Online sock retailer

Blacksocks is a European men's clothing subscription service and online retailer founded in 1999, specializing in luxury socks, underwear and t-shirts. With no requirement to pay in advance, customers receive a fixed quantity of socks at regular intervals of 1–4 times annually, charged to a payment method of their choice prior to each shipment. The yarn for the socks is spun, finished and dyed near Milan, Italy and then sent to Barcelos, Portugal where they are all knit and packaged for shipment. The socks come in a limited variety of colors and styles—typically only sneaker ("no-show"), crew or knee length—that are made of cotton (either 100% organic or blended with mercerised and Pima), pure Merino wool or a 65/25/8 blend of modal, polyamide and cashmere.

The company has also expanded into a line of men's underwear and t-shirts, as well as offering athletic and ski socks.

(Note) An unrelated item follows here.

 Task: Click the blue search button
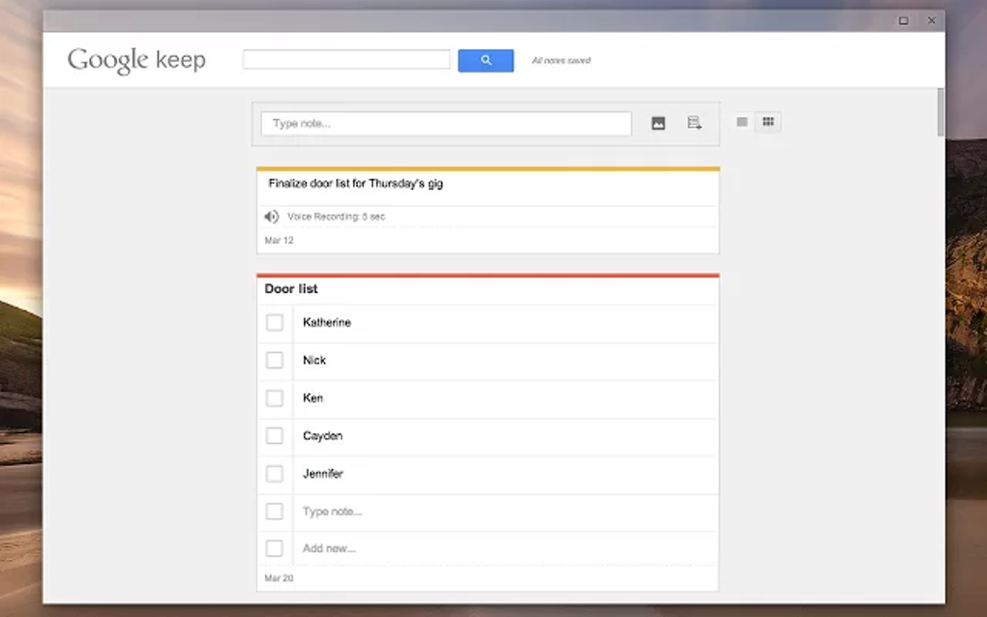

Blacksocks has 60,000 active customers, primarily in France, Germany and Switzerland, and, as of March 2009, the company maintains a growing presence in the United States.

== History ==
The company was founded in June 1999 by Marcel Roth and Samy Liechti as a general partnership. According to Liechti, he was inspired to form a sock subscription service after wearing mismatched socks to a traditional Japanese tea ceremony held for business clients. In 2001, the company incorporated and changed its name to Blacksocks SA, based out of Zurich. Roth left the company in 2005. By 2009, Blacksocks had delivered over one million pairs of socks within Europe. Their original subscription plan offered three pairs of identical socks delivered every four months for an annual "sockscription" of US$89.

== North American launch ==
Blacksocks expanded its coverage when it launched in North America on . Lori Rosen, founder of New York-based public relations firm Rosen Group PR, serves as managing partner for U.S. operations, with the Rosen Group also overseeing the company’s public relations. Rosen was selected for the position after she approached Liechti about marketing the concept in North America upon learning about its history and track record during a European business trip.

== Milestone ==
In September 2008, Blacksocks celebrated its one-millionth pair of calf socks sold.

== Technology ==
In September 2012, Blacksocks released its Smarter Socks, the first socks to use RFID technology to facilitate sorting and ensure that each sock is correctly matched to its original mate after laundering. The RFID chips embedded near the cuff of each Smarter Sock communicates with the company's mobile app, Sock Sorter, which guides owners through the rematching process. The app can also use the device's camera to determine if any color fading has occurred for any brand of sock, and records other data about the Smarter Socks such as wash count, date of order, pair status, ID number and whether the sock is left- or right-footed.

In April 2017, Blacksocks launched an order button for customers to order socks and other items directly from their closets.